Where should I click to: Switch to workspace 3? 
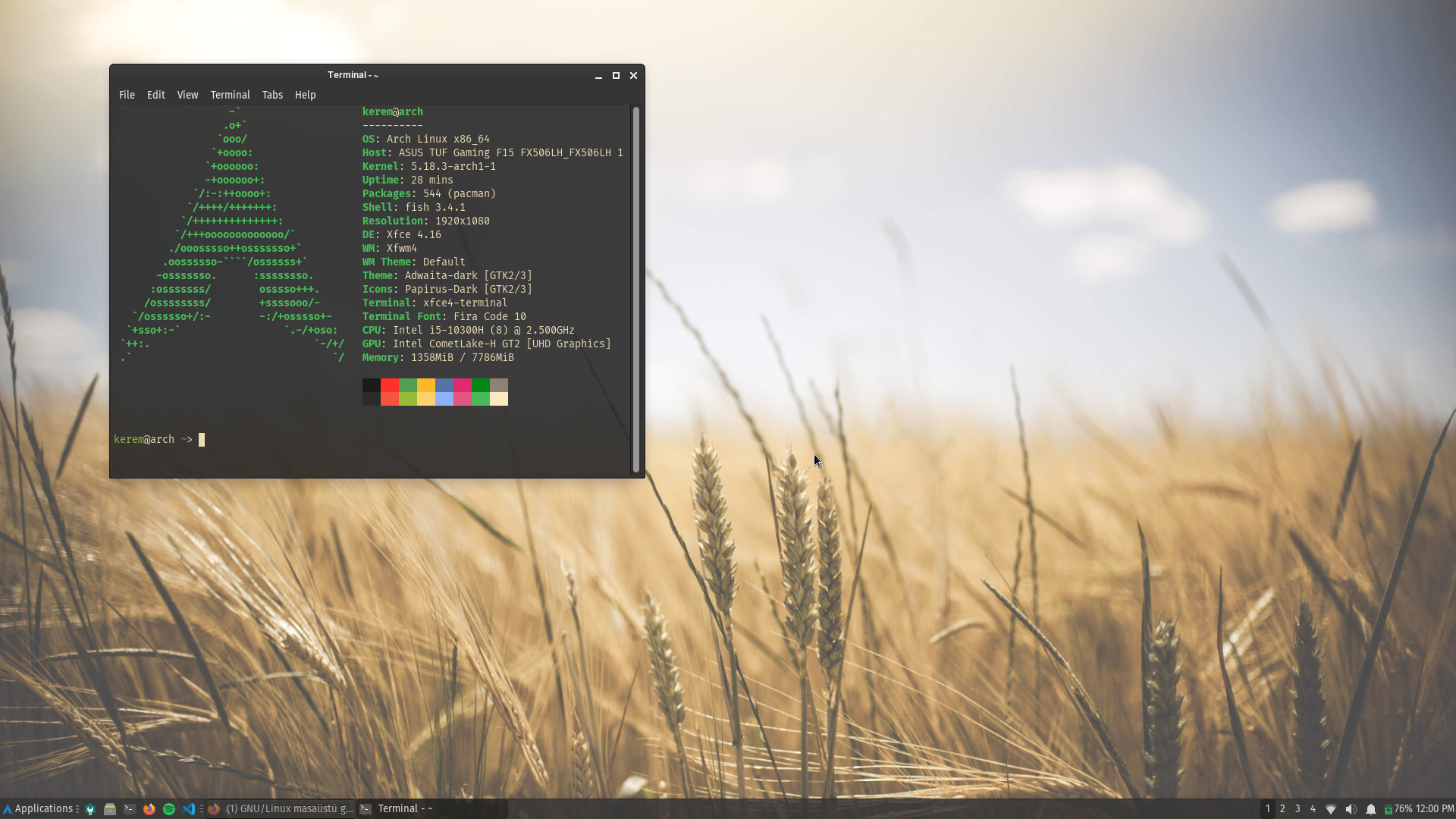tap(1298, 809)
...
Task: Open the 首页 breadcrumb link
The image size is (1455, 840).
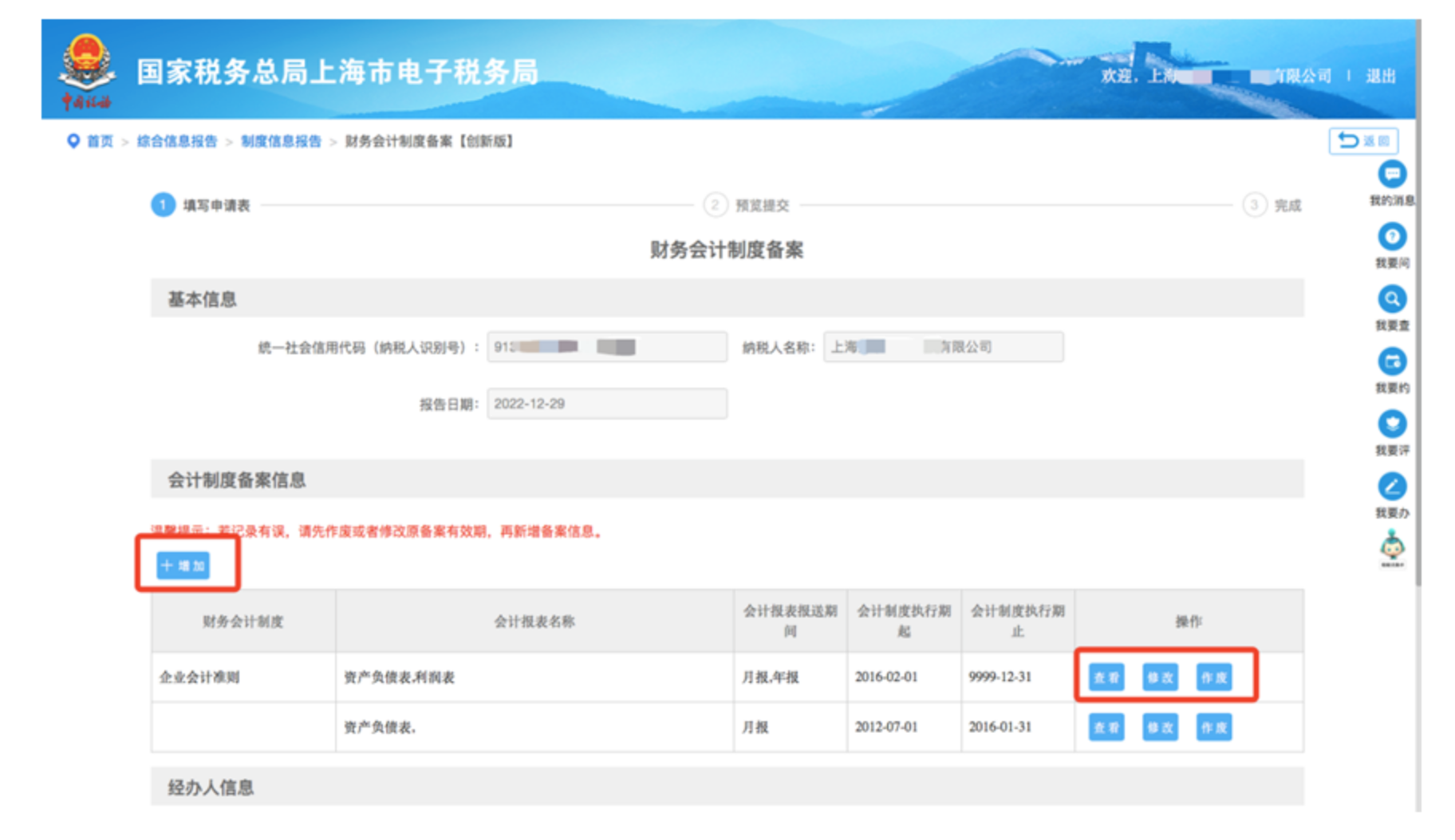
==
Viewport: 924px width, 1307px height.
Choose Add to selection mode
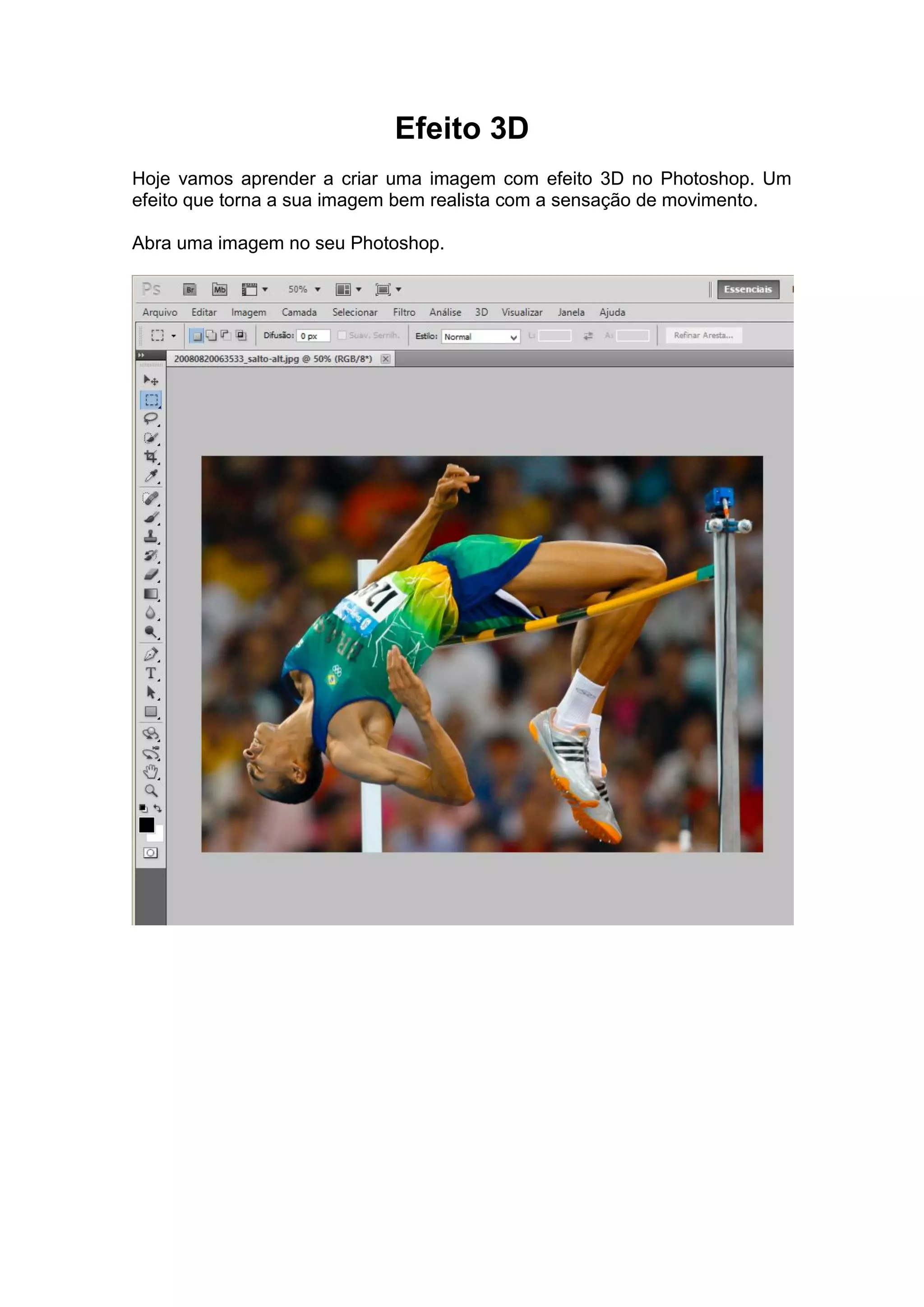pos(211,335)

__What you are asked to do__:
Of the lines above, retype only those from the line containing "Task: Open the 首页 breadcrumb link" through the line containing "The image size is (1455, 840).", including both, exactly.

__Answer to this exercise__:
Task: Open the 首页 breadcrumb link
The image size is (1455, 840).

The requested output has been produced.